2010年度上半期の企業倒産件数が前年同期に比べて15.2%減少しました。
その背景には、「中小企業金融円滑法」があります。
これは亀井静香前金融担当大臣が肝いりで作ったもので、「企業が借りているお金の期限が来て返済猶予を求めた場合、銀行はそれに応じる努力をせよ」とういうものです。
昨年12月の施工から今年6月末までに同法に基づく猶予は累計で39万件を超え、総額13兆4000億円程度になっています。
私はこれを読んだ時、「大変なことだ!」と思いました。
企業が生き延びたのですからいいように見えますが、本当によかったのでしょうか。
一時的に資金が足りない程度ならいいのですが、今後猶予を受けた会社のどのくらいが再生出来るでしょうか。
単なる倒産の先延ばしなら、ただ負債が膨らむだけです。
2回3回と返済猶予を繰り返しても、事業計画の練り直しがうまく出来ていない企業があると書かれています。
本来は、先行きの見込みがなければ、その時点で倒産させた方が、その会社の損害が少なくて済むかもしれません。
ある時耐え切れず、返済猶予の会社が一気に莫大な借金を抱えて倒産することになれば、事業主の再生不可能になるばかりか、日本中にパニックが起きるかもしれません。
弱者に優しく思えた法律が、当人ばかりでなく他も引き込んで禍を広げることになりかねません。
昔、私が銀行員だった時、当時支店長に言われたことがあります。
「人にお金を貸すということは、貸すことで良くなることもあるが、貸した為によりダメになることもある。
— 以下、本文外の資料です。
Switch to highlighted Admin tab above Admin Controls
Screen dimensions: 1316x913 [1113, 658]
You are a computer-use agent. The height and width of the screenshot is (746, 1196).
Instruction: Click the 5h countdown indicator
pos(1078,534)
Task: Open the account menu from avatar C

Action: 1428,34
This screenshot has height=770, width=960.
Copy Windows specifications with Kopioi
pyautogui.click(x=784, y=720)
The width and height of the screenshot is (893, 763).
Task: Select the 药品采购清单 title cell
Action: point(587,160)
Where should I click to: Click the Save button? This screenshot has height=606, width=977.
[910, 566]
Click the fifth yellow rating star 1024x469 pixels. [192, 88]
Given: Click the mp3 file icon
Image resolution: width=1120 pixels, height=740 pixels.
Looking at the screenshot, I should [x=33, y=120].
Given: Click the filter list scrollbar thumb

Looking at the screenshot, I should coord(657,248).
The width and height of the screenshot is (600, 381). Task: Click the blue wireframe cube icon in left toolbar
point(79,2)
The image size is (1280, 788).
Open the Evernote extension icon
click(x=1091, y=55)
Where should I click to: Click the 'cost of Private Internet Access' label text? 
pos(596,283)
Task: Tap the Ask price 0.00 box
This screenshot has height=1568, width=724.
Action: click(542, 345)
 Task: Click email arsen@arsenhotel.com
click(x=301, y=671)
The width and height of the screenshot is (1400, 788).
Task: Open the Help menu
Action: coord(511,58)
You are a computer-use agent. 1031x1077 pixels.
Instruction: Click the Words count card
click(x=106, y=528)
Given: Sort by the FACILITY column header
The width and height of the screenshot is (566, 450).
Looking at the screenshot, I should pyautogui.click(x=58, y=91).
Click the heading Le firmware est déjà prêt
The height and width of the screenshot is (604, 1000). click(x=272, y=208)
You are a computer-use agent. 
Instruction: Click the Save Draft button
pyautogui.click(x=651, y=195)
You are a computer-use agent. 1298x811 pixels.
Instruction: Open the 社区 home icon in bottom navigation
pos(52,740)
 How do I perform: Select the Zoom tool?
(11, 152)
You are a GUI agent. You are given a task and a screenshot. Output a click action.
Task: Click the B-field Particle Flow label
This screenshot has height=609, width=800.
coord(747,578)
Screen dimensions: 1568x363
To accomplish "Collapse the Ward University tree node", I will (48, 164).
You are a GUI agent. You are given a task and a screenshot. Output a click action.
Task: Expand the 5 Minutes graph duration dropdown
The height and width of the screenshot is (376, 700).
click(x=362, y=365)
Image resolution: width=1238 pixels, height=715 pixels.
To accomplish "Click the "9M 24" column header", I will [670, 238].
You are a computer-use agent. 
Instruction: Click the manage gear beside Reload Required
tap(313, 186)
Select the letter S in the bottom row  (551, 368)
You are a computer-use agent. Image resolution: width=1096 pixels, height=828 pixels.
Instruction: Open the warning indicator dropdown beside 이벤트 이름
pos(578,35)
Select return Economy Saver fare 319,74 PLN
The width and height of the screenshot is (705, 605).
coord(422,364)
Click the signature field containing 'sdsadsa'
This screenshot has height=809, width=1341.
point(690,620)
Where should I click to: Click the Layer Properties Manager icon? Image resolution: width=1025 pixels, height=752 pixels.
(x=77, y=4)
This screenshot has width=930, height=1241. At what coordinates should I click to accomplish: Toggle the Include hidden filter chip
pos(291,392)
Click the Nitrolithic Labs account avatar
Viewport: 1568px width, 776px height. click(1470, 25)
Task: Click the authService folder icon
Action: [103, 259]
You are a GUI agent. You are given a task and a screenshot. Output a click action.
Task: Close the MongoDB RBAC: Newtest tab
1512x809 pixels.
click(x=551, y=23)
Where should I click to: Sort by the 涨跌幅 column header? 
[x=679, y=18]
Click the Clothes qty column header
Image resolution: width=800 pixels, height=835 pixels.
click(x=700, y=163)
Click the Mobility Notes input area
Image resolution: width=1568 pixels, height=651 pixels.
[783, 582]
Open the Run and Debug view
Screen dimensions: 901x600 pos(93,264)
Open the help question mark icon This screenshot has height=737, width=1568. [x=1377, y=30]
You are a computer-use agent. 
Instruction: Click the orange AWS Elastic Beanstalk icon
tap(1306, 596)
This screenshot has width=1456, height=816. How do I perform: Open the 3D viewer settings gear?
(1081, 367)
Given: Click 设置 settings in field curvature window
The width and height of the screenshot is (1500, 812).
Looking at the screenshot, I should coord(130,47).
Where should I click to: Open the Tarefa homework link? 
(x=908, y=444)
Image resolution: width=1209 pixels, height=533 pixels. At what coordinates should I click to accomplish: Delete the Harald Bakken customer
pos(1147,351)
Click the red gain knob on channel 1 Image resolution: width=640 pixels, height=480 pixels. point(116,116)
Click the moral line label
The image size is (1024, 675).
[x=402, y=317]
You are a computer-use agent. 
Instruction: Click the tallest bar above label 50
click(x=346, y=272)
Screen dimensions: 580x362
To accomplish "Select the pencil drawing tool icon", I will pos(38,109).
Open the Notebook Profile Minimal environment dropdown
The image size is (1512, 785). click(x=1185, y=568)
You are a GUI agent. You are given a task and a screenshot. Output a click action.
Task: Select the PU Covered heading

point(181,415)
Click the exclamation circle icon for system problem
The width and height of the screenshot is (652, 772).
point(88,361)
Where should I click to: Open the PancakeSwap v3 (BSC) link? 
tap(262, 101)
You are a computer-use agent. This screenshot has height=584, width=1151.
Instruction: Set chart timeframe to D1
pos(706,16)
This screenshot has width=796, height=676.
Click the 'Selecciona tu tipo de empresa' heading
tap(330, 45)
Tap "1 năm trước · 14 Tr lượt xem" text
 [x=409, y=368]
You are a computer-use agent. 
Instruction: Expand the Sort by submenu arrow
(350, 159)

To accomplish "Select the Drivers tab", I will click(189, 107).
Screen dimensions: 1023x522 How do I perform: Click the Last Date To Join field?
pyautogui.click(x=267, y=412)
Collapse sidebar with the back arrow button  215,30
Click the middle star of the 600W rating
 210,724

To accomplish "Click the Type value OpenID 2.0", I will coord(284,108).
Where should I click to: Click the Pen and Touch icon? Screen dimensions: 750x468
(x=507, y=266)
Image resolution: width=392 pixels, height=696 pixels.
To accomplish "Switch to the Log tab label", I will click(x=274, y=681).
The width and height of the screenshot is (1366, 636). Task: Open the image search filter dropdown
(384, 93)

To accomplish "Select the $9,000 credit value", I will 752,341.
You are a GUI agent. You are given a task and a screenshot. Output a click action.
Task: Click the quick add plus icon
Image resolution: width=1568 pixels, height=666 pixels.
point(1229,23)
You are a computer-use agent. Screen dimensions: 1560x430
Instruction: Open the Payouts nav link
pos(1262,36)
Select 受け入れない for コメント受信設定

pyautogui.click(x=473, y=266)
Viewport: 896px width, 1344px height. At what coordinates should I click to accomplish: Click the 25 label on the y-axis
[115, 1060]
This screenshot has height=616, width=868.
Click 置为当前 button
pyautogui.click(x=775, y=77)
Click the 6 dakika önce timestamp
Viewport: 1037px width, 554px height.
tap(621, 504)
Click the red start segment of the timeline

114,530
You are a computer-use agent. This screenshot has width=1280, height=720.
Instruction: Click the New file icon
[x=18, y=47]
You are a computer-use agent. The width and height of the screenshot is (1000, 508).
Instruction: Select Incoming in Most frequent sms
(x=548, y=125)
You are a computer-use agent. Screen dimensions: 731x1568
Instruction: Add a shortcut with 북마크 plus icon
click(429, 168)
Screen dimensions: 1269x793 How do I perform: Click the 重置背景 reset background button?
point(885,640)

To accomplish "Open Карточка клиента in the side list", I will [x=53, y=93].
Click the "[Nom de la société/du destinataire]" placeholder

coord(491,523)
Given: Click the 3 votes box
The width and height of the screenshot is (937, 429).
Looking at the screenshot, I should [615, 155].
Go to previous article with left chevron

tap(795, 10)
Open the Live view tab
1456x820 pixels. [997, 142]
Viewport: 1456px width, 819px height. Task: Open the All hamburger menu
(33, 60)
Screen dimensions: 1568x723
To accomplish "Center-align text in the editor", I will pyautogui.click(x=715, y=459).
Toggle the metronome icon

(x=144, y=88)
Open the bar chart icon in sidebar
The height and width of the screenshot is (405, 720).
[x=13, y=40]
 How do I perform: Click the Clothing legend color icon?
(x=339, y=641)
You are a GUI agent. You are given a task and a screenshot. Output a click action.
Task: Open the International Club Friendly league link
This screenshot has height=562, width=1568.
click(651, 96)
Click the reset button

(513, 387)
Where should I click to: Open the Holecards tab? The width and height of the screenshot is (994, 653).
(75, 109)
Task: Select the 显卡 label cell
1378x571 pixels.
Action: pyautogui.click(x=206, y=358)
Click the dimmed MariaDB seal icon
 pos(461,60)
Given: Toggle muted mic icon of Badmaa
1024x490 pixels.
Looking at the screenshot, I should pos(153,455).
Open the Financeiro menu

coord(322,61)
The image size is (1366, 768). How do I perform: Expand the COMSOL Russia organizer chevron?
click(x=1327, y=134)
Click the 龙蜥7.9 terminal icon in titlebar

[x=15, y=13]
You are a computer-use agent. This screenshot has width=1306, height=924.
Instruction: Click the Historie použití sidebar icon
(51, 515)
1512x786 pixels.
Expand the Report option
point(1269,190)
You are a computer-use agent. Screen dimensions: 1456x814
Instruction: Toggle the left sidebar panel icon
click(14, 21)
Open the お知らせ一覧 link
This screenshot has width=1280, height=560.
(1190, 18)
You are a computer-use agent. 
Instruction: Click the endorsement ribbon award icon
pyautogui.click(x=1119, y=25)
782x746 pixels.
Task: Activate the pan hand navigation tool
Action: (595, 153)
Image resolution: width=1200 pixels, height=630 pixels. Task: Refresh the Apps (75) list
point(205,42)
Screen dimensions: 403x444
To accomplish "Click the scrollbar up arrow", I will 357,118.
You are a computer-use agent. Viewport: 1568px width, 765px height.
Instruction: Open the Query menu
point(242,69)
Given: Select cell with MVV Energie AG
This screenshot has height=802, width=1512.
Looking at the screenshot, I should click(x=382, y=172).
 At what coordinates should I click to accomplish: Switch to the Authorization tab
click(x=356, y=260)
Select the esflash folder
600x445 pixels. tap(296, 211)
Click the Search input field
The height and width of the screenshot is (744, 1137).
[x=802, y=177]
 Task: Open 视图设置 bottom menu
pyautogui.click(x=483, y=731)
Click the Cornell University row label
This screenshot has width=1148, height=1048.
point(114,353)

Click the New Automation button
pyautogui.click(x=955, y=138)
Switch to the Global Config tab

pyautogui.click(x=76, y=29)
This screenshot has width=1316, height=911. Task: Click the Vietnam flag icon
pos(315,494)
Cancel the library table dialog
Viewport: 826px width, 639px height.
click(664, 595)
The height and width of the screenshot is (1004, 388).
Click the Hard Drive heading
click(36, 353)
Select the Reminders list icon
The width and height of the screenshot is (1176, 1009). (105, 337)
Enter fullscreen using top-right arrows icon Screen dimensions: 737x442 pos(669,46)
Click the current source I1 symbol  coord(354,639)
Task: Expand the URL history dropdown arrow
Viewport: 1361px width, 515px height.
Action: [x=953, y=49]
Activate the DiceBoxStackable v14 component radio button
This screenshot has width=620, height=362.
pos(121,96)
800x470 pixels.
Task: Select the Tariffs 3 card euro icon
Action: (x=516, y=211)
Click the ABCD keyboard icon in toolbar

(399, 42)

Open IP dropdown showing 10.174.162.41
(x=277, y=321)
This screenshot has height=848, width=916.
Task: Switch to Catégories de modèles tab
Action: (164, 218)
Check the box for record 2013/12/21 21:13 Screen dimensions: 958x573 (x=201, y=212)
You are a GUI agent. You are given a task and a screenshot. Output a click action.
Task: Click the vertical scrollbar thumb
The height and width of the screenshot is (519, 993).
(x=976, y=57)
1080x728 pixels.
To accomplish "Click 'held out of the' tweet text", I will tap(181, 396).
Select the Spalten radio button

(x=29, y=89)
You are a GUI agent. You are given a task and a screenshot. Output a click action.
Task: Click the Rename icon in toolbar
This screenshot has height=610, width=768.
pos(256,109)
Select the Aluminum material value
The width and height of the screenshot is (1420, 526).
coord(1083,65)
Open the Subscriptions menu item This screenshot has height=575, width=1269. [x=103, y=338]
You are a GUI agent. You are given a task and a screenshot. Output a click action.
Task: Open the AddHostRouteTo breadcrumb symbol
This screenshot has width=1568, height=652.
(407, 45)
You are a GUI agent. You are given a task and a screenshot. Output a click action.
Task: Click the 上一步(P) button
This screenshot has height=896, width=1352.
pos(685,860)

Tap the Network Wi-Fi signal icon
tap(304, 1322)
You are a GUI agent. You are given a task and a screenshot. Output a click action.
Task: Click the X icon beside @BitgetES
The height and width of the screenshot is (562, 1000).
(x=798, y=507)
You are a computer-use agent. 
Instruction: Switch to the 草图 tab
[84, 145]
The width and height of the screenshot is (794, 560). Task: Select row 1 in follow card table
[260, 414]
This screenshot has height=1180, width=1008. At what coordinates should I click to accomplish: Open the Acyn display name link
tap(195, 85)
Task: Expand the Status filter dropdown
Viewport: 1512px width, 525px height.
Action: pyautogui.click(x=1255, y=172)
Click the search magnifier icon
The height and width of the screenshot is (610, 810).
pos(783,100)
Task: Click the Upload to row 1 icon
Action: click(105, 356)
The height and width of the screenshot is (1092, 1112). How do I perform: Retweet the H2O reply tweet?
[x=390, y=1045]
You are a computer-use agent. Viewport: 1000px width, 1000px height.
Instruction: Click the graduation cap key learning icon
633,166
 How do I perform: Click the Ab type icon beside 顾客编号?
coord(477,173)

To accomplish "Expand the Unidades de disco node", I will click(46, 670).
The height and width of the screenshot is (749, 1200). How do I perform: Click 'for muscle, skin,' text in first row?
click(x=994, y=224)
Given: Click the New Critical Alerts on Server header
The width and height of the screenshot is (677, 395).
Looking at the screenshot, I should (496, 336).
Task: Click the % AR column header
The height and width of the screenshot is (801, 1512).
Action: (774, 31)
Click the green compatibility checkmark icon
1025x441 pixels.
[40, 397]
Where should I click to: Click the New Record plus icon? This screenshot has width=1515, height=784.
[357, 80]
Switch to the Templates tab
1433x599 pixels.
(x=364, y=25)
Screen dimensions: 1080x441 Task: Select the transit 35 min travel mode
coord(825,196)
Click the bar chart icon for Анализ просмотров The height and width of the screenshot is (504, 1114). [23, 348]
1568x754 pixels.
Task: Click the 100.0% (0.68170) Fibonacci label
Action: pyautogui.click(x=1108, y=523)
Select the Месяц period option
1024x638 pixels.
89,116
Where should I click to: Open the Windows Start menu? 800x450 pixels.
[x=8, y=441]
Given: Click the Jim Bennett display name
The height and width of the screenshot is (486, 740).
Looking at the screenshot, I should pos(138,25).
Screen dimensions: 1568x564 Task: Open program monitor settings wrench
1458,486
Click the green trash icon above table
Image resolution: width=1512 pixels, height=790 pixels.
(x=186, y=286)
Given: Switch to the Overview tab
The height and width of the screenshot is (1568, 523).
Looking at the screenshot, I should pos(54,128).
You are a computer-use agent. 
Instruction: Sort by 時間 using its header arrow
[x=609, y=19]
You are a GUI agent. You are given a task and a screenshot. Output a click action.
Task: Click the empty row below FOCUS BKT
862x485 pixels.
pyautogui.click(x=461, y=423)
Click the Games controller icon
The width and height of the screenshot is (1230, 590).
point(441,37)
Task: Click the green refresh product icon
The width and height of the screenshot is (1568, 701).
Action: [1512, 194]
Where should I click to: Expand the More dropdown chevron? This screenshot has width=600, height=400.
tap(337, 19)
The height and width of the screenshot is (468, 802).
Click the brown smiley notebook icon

貸さないのもその人の為ということもある」言っていたのを思い出します。
銀行は「傘が必要な時に傘を貸さず、必要ない時に貸そうとする」と言われます。
確かにそんな一面もあります。
しかし、銀行がこれ以上貸してはいけないと思っても、法律で貸し続けろと言われれば貸さざるを得ません。
それが企業の傷口を広げるとわかっていてもです。
今、改めて思います。
「小善は大悪に似たり」です。
優しいことが良いことばかりではないのです。